On March 13, 2024, Reaves re-signed with the Commanders on a two-year contract. He finished the season appearing in all 17 games, making 20 tackles.

With one year remaining on his contract, Reaves signed a one-year contract extension with the Commanders on June 12, 2025. In the Week 18 win over the Eagles, he recorded his second career interception on quarterback Tanner McKee.

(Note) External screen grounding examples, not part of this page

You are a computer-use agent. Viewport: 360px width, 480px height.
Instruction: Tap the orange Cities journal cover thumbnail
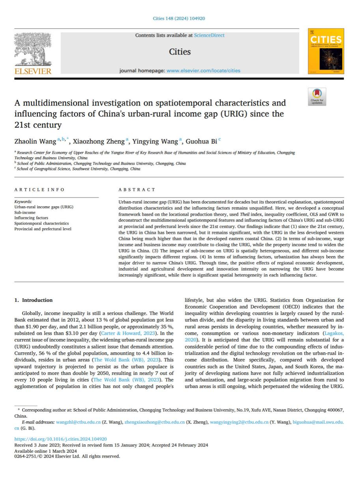point(326,51)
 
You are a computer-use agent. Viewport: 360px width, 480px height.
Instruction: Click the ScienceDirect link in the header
point(209,35)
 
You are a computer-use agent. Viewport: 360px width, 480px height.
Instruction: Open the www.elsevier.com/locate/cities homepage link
point(203,71)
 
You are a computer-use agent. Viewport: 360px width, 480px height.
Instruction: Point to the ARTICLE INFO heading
point(39,190)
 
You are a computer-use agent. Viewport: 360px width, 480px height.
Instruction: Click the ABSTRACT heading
point(137,190)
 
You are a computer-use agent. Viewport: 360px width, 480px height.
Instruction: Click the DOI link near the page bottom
point(60,439)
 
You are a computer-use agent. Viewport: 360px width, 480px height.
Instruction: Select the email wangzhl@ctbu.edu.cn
point(78,422)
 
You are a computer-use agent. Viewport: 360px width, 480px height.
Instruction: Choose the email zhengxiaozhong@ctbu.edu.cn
point(154,422)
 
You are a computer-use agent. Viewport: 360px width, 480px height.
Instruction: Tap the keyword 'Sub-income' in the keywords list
point(25,212)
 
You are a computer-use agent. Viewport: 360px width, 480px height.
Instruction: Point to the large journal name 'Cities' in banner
point(180,52)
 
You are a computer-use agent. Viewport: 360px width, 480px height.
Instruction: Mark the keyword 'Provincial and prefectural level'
point(43,229)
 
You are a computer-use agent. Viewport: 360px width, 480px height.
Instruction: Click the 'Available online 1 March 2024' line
point(45,451)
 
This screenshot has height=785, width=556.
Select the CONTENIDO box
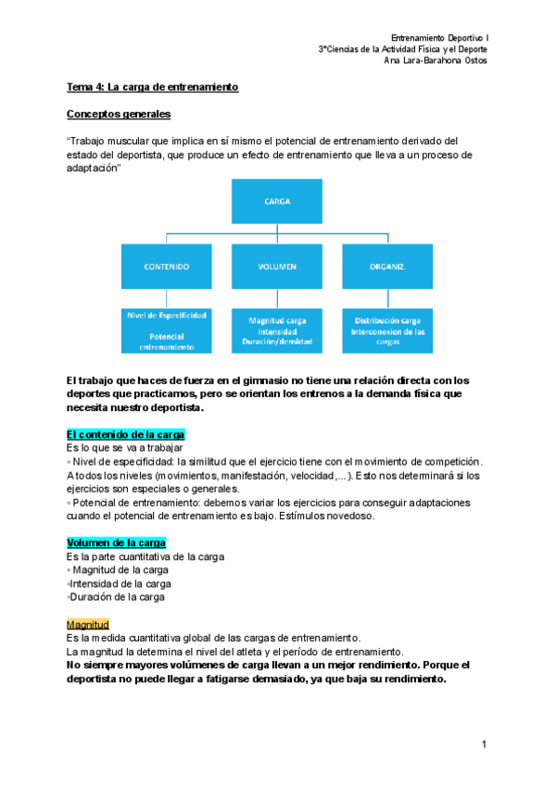tap(166, 267)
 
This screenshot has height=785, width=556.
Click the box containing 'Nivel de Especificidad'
tap(167, 330)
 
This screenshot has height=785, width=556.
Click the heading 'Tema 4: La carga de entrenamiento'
tap(153, 87)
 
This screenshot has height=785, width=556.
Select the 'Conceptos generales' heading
tap(118, 115)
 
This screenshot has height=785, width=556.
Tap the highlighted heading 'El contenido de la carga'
tap(126, 434)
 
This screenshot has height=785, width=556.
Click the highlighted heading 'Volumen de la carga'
tap(116, 542)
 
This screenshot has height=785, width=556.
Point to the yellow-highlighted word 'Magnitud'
tap(88, 625)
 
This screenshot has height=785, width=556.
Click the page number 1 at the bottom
tap(484, 744)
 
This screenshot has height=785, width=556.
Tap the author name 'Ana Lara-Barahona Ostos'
tap(436, 61)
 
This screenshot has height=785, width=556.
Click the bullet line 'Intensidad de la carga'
tap(119, 584)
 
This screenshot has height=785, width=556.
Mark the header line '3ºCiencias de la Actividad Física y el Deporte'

On March 19, 2026, Reaves signed another one-year, $6.45 million contract extension, keeping him in Washington through the 2027 season.

==NFL career statistics==

Legend
| Bold | Career high |

===Regular season===

Year: Team; Games; Tackles; Interceptions; Fumbles
GP: GS; Cmb; Solo; Ast; Sck; TFL; Int; Yds; Avg; Lng; TD; PD; FF; Fum; FR; Yds; TD
2018: WAS; 2; 0; 0; 0; 0; 0.0; 0; 0; 0; 0.0; 0; 0; 0; 0; 0; 0; 0; 0
2019: WAS; 9; 3; 15; 10; 5; 0.0; 0; 0; 0; 0.0; 0; 0; 1; 0; 0; 0; 0; 0
2020: WAS; 9; 3; 25; 15; 10; 1.0; 1; 1; 0; 0.0; 0; 0; 2; 0; 0; 0; 0; 0
2021: WAS; 5; 2; 29; 20; 9; 0.0; 1; 0; 0; 0.0; 0; 0; 1; 0; 0; 0; 0; 0
2022: WAS; 17; 3; 33; 20; 13; 0.0; 0; 0; 0; 0.0; 0; 0; 1; 0; 0; 0; 0; 0
2023: WAS; 5; 0; 6; 4; 2; 0.0; 0; 0; 0; 0.0; 0; 0; 0; 0; 0; 0; 0; 0
2024: WAS; 17; 0; 20; 9; 11; 0.0; 0; 0; 0; 0.0; 0; 0; 0; 1; 0; 0; 0; 0
2025: WAS; 17; 8; 91; 57; 34; 1.0; 5; 1; 28; 28.0; 28; 0; 7; 0; 0; 0; 0; 0
Career: 81; 19; 219; 135; 84; 2.0; 7; 2; 28; 28.0; 28; 0; 12; 1; 0; 0; 0; 0

===Postseason===

Year: Team; Games; Tackles; Interceptions; Fumbles
GP: GS; Cmb; Solo; Ast; Sck; TFL; Int; Yds; Avg; Lng; TD; PD; FF; Fum; FR; Yds; TD
2020: WAS; 1; 1; 10; 9; 1; 0.0; 0; 0; 0; 0.0; 0; 0; 0; 1; 0; 0; 0; 0
2024: WAS; 3; 0; 1; 0; 1; 0.0; 0; 0; 0; 0.0; 0; 0; 0; 0; 0; 0; 0; 0
Career: 4; 1; 11; 9; 2; 0.0; 0; 0; 0; 0.0; 0; 0; 0; 1; 0; 0; 0; 0

==Personal life ==
Reaves proposed to his girlfriend, Mikaela Worley, on December 29, 2024 on the field of Northwest Stadium after a victory against the Atlanta Falcons.
Reaves married Worley on March 21, 2026.